Stored data entries:
+++
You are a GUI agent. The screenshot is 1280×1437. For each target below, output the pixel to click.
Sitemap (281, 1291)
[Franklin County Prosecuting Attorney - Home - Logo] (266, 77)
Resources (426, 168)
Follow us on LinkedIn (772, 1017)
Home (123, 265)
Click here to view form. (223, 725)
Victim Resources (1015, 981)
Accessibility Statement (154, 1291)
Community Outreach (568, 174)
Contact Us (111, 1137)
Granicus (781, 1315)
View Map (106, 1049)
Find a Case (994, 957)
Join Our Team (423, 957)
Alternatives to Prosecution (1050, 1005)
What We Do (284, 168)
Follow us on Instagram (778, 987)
+++
• Exercise aim:
From the data above, extract every line in its exact form.

• Exercise response:
You are a GUI agent. The screenshot is 1280×1437. For each target below, output the pixel to click.
Sitemap (281, 1291)
[Franklin County Prosecuting Attorney - Home - Logo] (266, 77)
Resources (426, 168)
Follow us on LinkedIn (772, 1017)
Home (123, 265)
Click here to view form. (223, 725)
Victim Resources (1015, 981)
Accessibility Statement (154, 1291)
Community Outreach (568, 174)
Contact Us (111, 1137)
Granicus (781, 1315)
View Map (106, 1049)
Find a Case (994, 957)
Join Our Team (423, 957)
Alternatives to Prosecution (1050, 1005)
What We Do (284, 168)
Follow us on Instagram (778, 987)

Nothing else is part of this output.